Homilia A viúva e o juiz injusto

Meus queridos irmãos,

Mais um domingo nos é colocado para a nossa vida de oração, oração insistente que provoca a Justiça. Assim neste domingo as leituras, iniciando pela primeira leitura(cf. Ex 17,8-13), nos lembra a história de como Moisés conseguiu a vitória de seu general Josué sobre os amalecitas, os eternos inimigos de Israel. Enquanto Moisés, segurando o bastão da força divina, ergue as mãos por cima dos combatentes, Israel ganha. Quando ele as deixa baixar, perde. Observemos que na batalha contra os amalecitas, quem decide da vitória não é Josué, o general, mas Moisés, o homem de Deus, que reza de braços estendidos desde a manhã até a noite. Sendo Moisés o enviado de Deus é evidente que se trata de uma maneira de tornar a força do Senhor presente no combate. O gesto pode bem significar que Deus mesmo é o general do combate. O próprio gesto de levantar as mãos indica o relacionamento com o Altíssimo. Levantar as mãos a Deus sem cessar, eis a grande lição da leitura do livro de Êxodo.

Convém recordar que as tradições sobre a libertação (Ex 1-18) têm como objetivo primordial fazer uma catequese sobre o Deus libertador, que salvou o seu Povo da opressão e da morte, que o fez atravessar a pé enxuto o mar Vermelho e o encaminhou através do deserto… Não interessa aqui a reportagem jornalística do acontecimento; importa a catequese sobre esse Deus a quem Israel é convidado – pela história fora – a agradecer a sua vida e a sua liberdade.

A catequese que o texto nos propõe sublinha a importância da oração. Os teólogos de Israel sabem que é preciso invocar o Deus libertador com perseverança e insistência. Para vencer as duras batalhas que a vida nos apresenta, é preciso ter a ajuda e a força de Deus; e essa ajuda e essa força brotam de um diálogo contínuo, nunca interrompido e nunca acabado, do crente com Deus.

Hoje, somos convidados a percorrer um caminho semelhante e a descobrir o Deus libertador vivo e atuante na nossa história, agindo no coração e na vida de todos aqueles que lutam por um mundo mais justo, mais livre e mais humano. Israel descobriu que, no plano de Deus, aquilo que oprime e destrói os homens não tem lugar; e que, sempre que alguém luta para ser livre, Deus está com essa pessoa e age nela. É exatamente por a ajuda de Deus ser decisiva na luta por um mundo mais livre e mais humano que os catequistas de Israel sublinham o papel da oração… Quem sonha com um mundo melhor e luta por ele, tem de viver num diálogo contínuo, profundo, com Deus: é nesse diálogo que se percebe o projeto de Deus para o mundo e se recebe d’Ele a força para vencer tudo o que oprime e escraviza o homem.

Estimados Irmãos,

O Evangelho de hoje(cf. Lc. 18,1-8) nos relata a qualidade da oração. Jesus nos é apresentado como um Jesus orante a caminho de Jerusalém, estando próximo de sua morte, de sua ressurreição e de sua glorificação, a oração vem colocada no viés da escatologia, isto é, das coisas últimas da vida humana e do destino que é reservado a criatura humana. Jesus o justo Senhor e Juiz Universal. Jesus ensinou a rezar pela vinda do Reino; mas quando esta se completar, na parusia do Filho do Homem, encontrar-se-á ainda fé na terra? Por isso, até lá, é tempo de oração. Devemos reconhecer a carência em que vivemos e assumi-la na oração insistente.
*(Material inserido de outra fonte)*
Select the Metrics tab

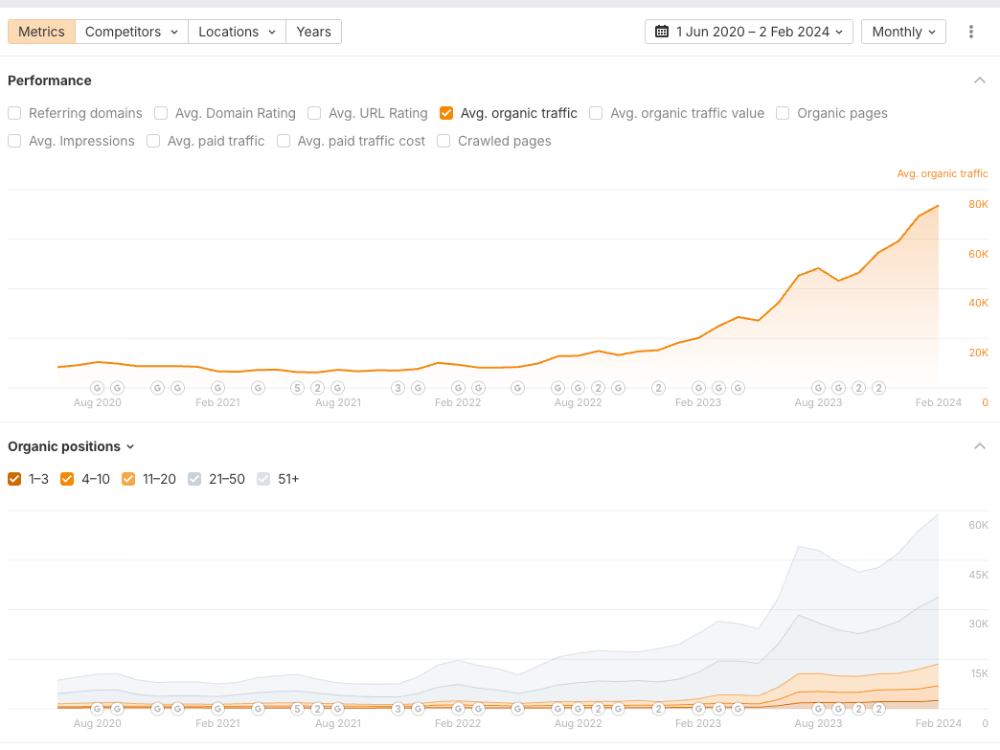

Se não clamarmos a Deus para fazer justiça, sua vinda nos encontrará sem fé.

O contexto dos primeiros tempos depois da paixão, morte e ressurreição de Jesus para alguns de seus seguidores seria que Jesus voltaria logo. Assim muitos se desfaziam de seus bens, porque já não haveria tempo para desfrutá-los. Havia até os que deixavam de trabalhar porque já não se precisaria de sustento. Mas sempre era feita a seguinte indagação: “Qual será o dia do retorno de Jesus?”.

Passados dois mil anos ainda aguardamos o Juízo final dentro do contexto cristão, devendo estarmos bem firmes na fé. Devemos estar em espera confiante. Jesus nos ensinou que viria o fim, mas não determinou o tempo exato. Como Jesus disse que viria de repetente, quanto menos às pessoas podem esperar, Ele poderá retornar. A parusia, ou seja, os últimos tempos, virá. Os que estiverem acordados verão a Deus.

O que, então, fazer neste tempo de espera? Devemos frutificar os talentos, socorrer os irmãos, praticar o bem e mudar de vida buscando uma conversa sincera e absoluta. Assim, a oração continuada, confiante e humilde é a melhor forma de esperar a segunda vinda, a vinda gloriosa do Cristo Senhor, que certamente acontecerá. Rezemos neste sentido!

Caros amigos,

De esperança em esperança em Cristo Senhor os homens e mulheres vão vencer todas as adversidades do mundo. O Evangelho nos fala em um juiz humano. Um juiz sem fé que faz justiça apenas para não se aborrecer quanto mais fará Deus, que é todo atenção para o seu povo eleito? Deus, o justo, o misericordioso, o verdadeiro Juiz que luta contra o mal vai vencer a iniqüidade. Deus veio morar em nosso meio para tirar o nosso pecado e a maldade do mundo. Assim a viúva do Evangelho de hoje representa a humanidade, os homens e as mulheres, que lutam contra a maldade do mundo. Assim Deus nos ensina a pedir, a lutar e a esforçar-se em procurar em ver a Deus. O sofrimento e o desespero se prolongam. Mas Deus fará justiça bem depressa, porque para Deus mil anos são como o dia de ontem.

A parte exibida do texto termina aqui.